MSE PhD Prospectus Defense: Fatimah Alowa
- Starts:
- 11:00 am on Thursday, June 5, 2025
- Ends:
- 1:00 pm on Thursday, June 5, 2025
- Location:
- PHO 428, 8 St Mary's St.
MSE PhD Prospectus Defense: Fatimah Alowa
TITLE: Atom-to-device modeling of defects in HgCdTe infrared detectors
ADVISOR: Enrico Bellotti ECE, MSE
COMMITTEE: Masahiko Matsubara ECE, Sahar Sharifzadeh ECE, MSE, Chemistry, Roberto Paiella ECE, MSE
ABSTRACT: HgCdTe-based detectors dominate infrared detection technology due to their large spectral range and high quantum efficiency. Current efforts aim to improve the size, cost, and enable room-temperature detection. However, device performance at elevated temperatures is significantly limited by point defects, particularly mercury vacancies. These defects introduce trap levels that degrade carrier lifetimes and increase the dark current.
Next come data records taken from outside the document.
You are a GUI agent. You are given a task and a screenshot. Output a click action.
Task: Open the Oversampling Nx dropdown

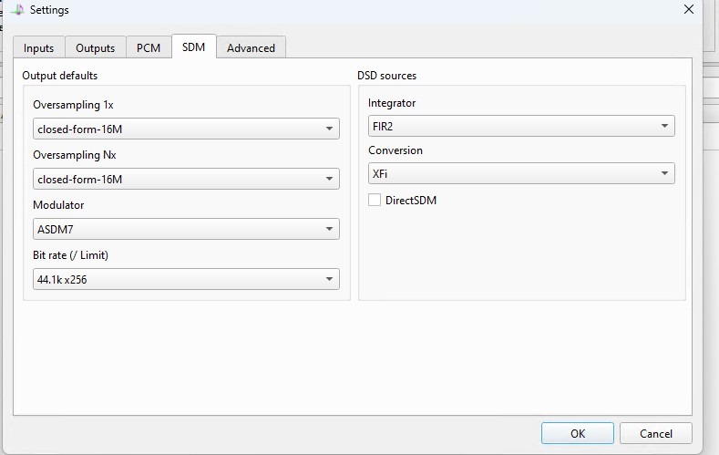(x=186, y=179)
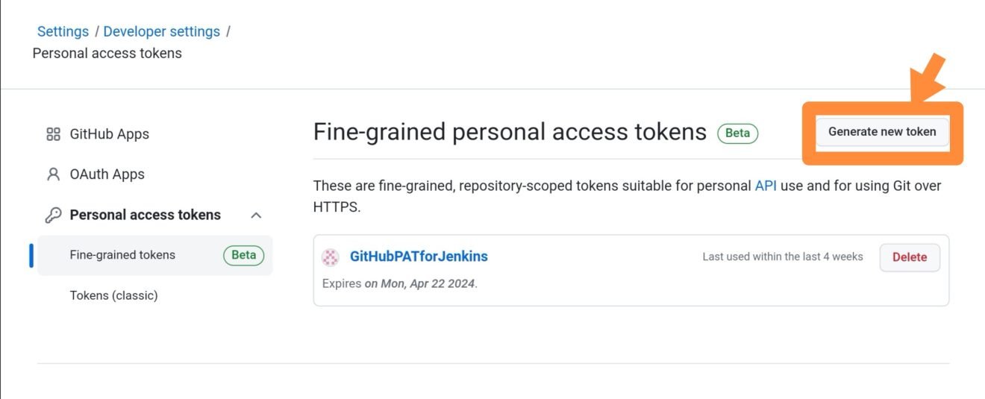This screenshot has height=399, width=985.
Task: Click the Beta badge on Fine-grained tokens
Action: click(x=243, y=255)
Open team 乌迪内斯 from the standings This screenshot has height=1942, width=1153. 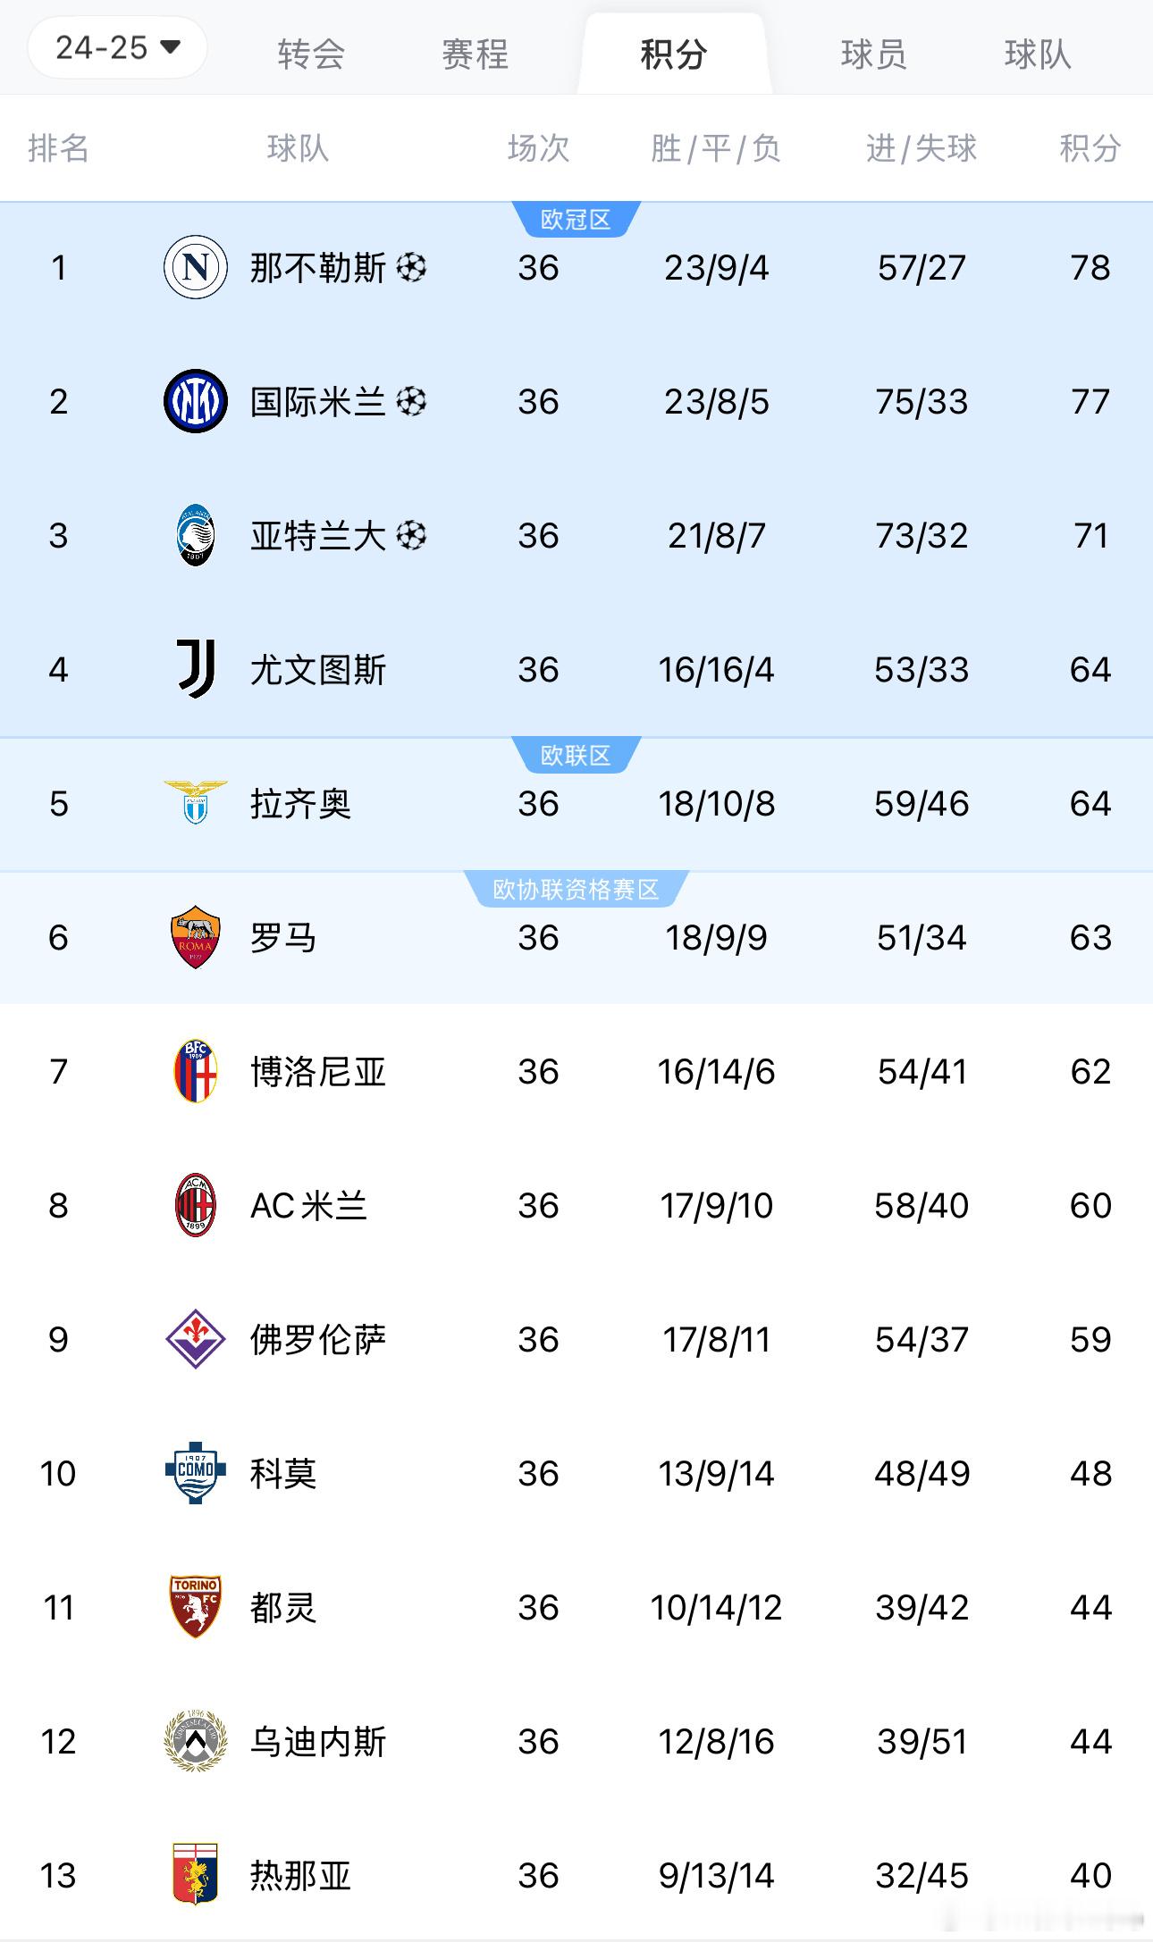pyautogui.click(x=577, y=1741)
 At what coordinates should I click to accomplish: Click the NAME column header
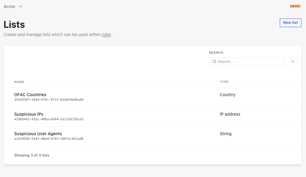tap(19, 82)
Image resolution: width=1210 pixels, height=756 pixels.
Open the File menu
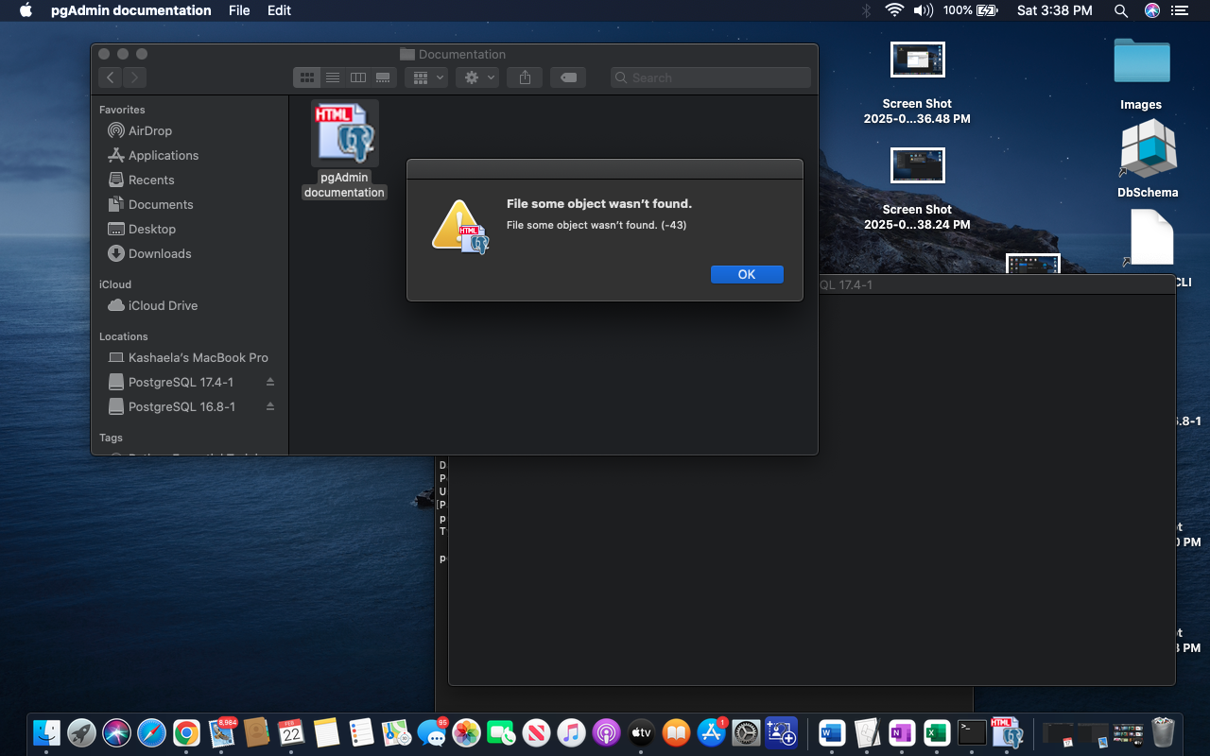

Despite their importance, the energetic positions of these vacancy-related traps remain unknown. In this work, we employ density functional theory (DFT) methods combined with device simulations to study the properties of mercury vacancies and their impact on device performance. The initial atomistic simulations investigate the impact of alloy disorder and strain on the electronic properties of the alloys, as well as the energetic positions of the mercury vacancies inside the bandgap as a function of alloy composition. Subsequently, we use the DFT results to compute the nonradiative carrier capture rates of the vacancy levels. The results are then integrated into drift-diffusion models to study their impact on the current-voltage (I-V) characteristics, trap-assisted-tunneling (TAT) rates, and random telegraph signal (RTS) noise phenomena in HgCdTe detectors.